Dire que la dépression nationale est un facteur d’espoir est certes paradoxal. Pourtant c’est bien ce refus qui peut ouvrir une autre voie vers l’avenir : elle dépendra de la force de résistance du peuple français et de sa capacité à relever une fois encore la tête contre des forces contraires comme, après tout, il l’a souvent fait dans son histoire.

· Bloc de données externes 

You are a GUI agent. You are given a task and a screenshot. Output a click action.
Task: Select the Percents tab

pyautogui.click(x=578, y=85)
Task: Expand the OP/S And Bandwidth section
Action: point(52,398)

Encore ne faut-il pas oublier que pour St Rozès les scénarios multiples qui peuvent résulter de sa grille d’analyse n’inclinent pas à l’optimisme : « ce qui est probable selon moi est que nous allions au pire ». Car le chaos, produit par les résonances extérieures des évènements et évolutions du monde, se marque et se marquera par « ce réflexe premier qui consiste à percuter les autres […] pour régler ses problèmes internes ». Sa prescription serait-elle alors de « dire le chaos », en laissant au banc des espoirs impossibles toutes les rudes disputes pour un avenir meilleur qui ont marqué la génération d’après-guerre : « Tout cela pour en arriver là ! » Signant « l’échec générationnel » de ceux qui ont voulu se battre pour l’intérêt général, le chaos exprimerait alors le fait que « la mondialisation tarde à se civiliser » et du moins faudrait-il, contre tous nos espoirs passés, l’exprimer clairement. On sent la tentation du désespoir – et qui d’entre nous d’ailleurs n’a pu l’éprouver ? Tout au mieux peut-on admettre qu’« une course de vitesse est engagée entre une recivilisation de la mondialisation d’une part et d’autre part la poursuite du délitement mondial et les affaissements nationaux conduisant aux guerres ». La crise, la vraie, celle de l’effondrement des Etats et des peuples, le « retour du tragique » est une hypothèse historiquement envisageable car l’histoire est cyclique. « Réparer les imaginaires » est selon Stéphane Rozès le remède de fond. Mais il est sans alternative.

Conclusion

On l’aura compris : dans cet ouvrage Stéphane Rozès ne fait œuvre ni de sondologue ni de militant. Il a, expose-t-il, été les deux. Trop de choses le séparent du métier de détecteur et d’analyste d’une opinion qu’il ne peut plus se résoudre à interroger ou décrypter en s’en tenant à la surface. Et pour ce qui est de l’engagement politique, qui l’a notamment, comme on sait, conduit à suivre Jean-Pierre Chevènement dont il relève la pertinence de la vision et la force du combat, il considère que le choix de militer n’est pas compatible avec cette distance nécessaire qu’appelle l’analyse avec le privilège donné aux faits. Me pardonnera-t-il de dire que cet ouvrage profond et inventif n’en est pas moins une nourriture idéale pour ceux qui veulent regarder les yeux ouverts l’avenir de notre République, comme a toujours essayé de le faire notre Fondation ?

—–

[1] Voir l’échange ci-après.
[2] Sur ce point l’analyse de Stéphane Rozès s’écarte d’ailleurs sensiblement de celle de Curtius, voir l’échange ci-après.
[3] C’est faire assez bon marché, peut-il sembler, de la France de Philippe Auguste (au plus tard) dans laquelle la formation de l’unité française était inséparable des débuts de la centralisation monarchique…La France a-t-elle été constituée autrement que dans une dialectique Etat-Nation ? Et en ce cas peut-on vraiment faire du premier une entité préexistante à la seconde ?
[4] Comment ne pas songer à la vérification de ce postulat par la création de l’Eglise anglicane par laquelle une grande nation renationalise le pouvoir spirituel sur son territoire propre ?
[5] Au point que pour lui « ce qui va faire évènement révolutionnaire total et violent c’est Varenne », autrement dit la nation.
[6] Il est intéressant de constater que cette période correspond à la mise en panne de l’ascenseur social dans l’éducation telle qu’elle résulte des statistiques et étude de l’Insee.
[7] Henry Kissinger soulignait qu’en cent ans, du congrès de Vienne à la première guerre mondiale, l’Europe avait perdu « le sens du tragique » et « oublié que les Etats sont mortels, que les bouleversements peuvent être irrémédiables, que la peur peut devenir le ciment de la cohésion sociale » – cité par Thierry de Montbrial, Perspectives, Ramsès 2023.